Hadoop is open-source software for reliable, scalable, distributed computing. The reason we choose this software is because: as we are collecting more and more data, and the limitation of only one computer’s computing ability, one computer isn’t able to handle all the jobs. We did some research and found Hadoop is the best choice for our project, we want to combine computers together to do parallel computing, therefore, we can handle no matter what size the file is. Another data which supports our idea is: more than 100 companies are using Hadoop nowadays, including adobe, EBay, Facebook, Google, IBM and so on. Hadoop’s wordcount method which is based on one method called MapReduce helps us generate our dictionary in around 4 minutes (it costs 17 minutes to do the same job database) which can be used for our future study.
In our project, we use Hadoop’s wordcount function to generate our own dictionary [Appendix A] . Since we want to focus on Chinese research, in order to use Hadoop’s function to finish this job, first we did some pre-processes.
Hadoop Distributed File System (HDFS) is the primary storage system used by Hadoop applications. HDFS creates multiple replicas of data blocks and distributes them on compute nodes throughout a cluster to enable reliable, extremely rapid computations (Hadoop).
MapReduce is a programming model and software framework for writing applications that rapidly process vast amounts of data in parallel on large clusters of compute nodes (MapReduce).

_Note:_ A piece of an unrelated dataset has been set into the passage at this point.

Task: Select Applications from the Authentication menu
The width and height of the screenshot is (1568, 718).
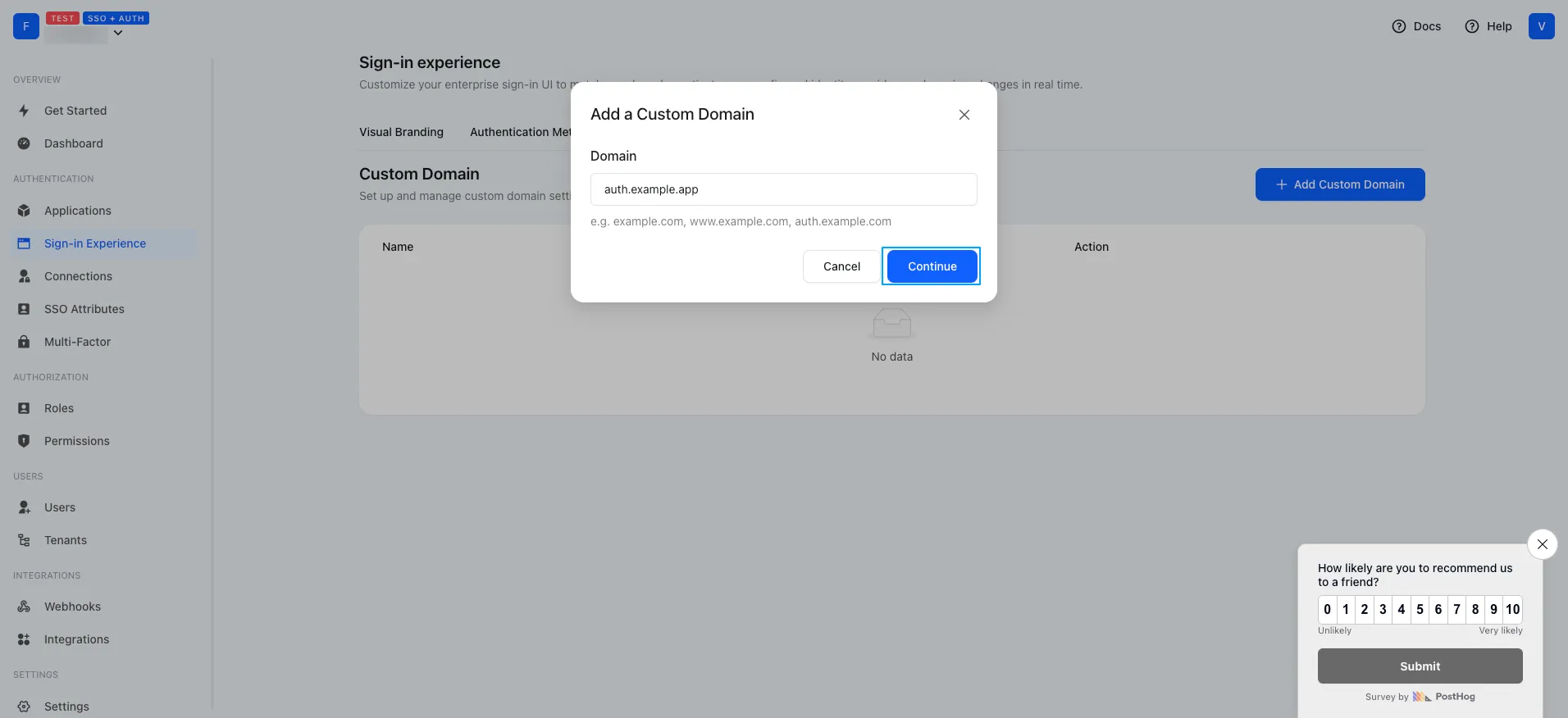Action: pos(77,211)
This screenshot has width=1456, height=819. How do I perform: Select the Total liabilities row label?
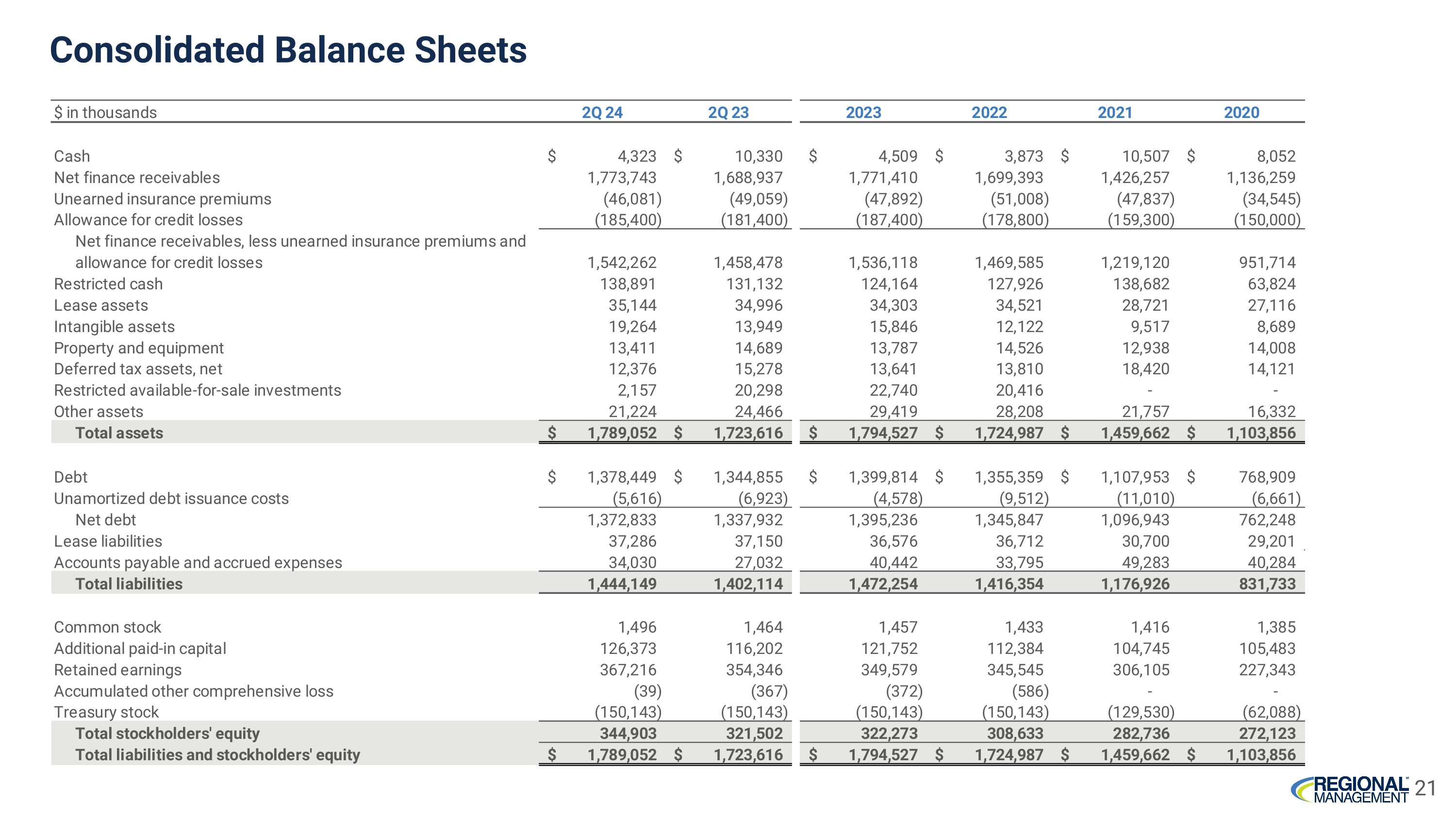(x=129, y=584)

Fig 9: MapReduce Software Framework
Fig 10: Work Process of MapReduce
A picture worth a thousand words, this picture shows how the MapReduce framework works. There are six key-value pairs on the top of this picture. The key is the same as the document ID and Value represents the text in the document. The framework assigns these pairs to the mappers in separate or combined in pairs randomly. The Hadoop counts the frequency of each word it finds. For instance, “a” exists once and “b” twice in the first mapper, c three times and c 6 times in the second mapper (there are two documents in it). After finishing this process, the framework shuffles it around and put all the “a”s, “b”s and “c”s into one reducer. The framework sums up all the numbers and gives out a total frequency of one word. This is a toy example of how the framework works, if you want to know more technique details, please refer to our midterm report.
l Single-Node Set Up
Set up everything on every computer you want to make it as part of your Hadoop framework.
l Multi-Node Set Up
Multi-node is a group of single-nodes combined together through a common networking.
Details will be showed in Appendix A and B.
Dell Inspiron 1300 (Laptop) Dell Optiplex 960 (Desktop)
Fig 11: Line chart of the Experiment Result
We did several experiments to check whether the Hadoop really helps in increasing the speed. In the first experiment, we did wordcount for a 1GB file. As we can check from the table, it costs about 5minutes to finish the work instead of 17 minutes in the database way. The speed really improves a lot in the Hadoop computing. One more thing is,Hadoop has a big potential. We can add more slaves into the system if we want to deal with a really big amount of data, as what Google is using now. However, the acceleration of only one computer’s speed is really limited. We believe that Hadoop or some other cluster computing is really necessary in data analysis.
In this experiment, we compared the data we get from oracle and wordcount and formed the line chart. The X-axis is the time period and the Y-axis is the quality of tweets we get. Even though there is a little difference between the two lines in the beginning few periods, but that is unavoidable. The two lines almost get overlapped from the middle point to the end which proves that our two ways of analyzing data all work perfectly.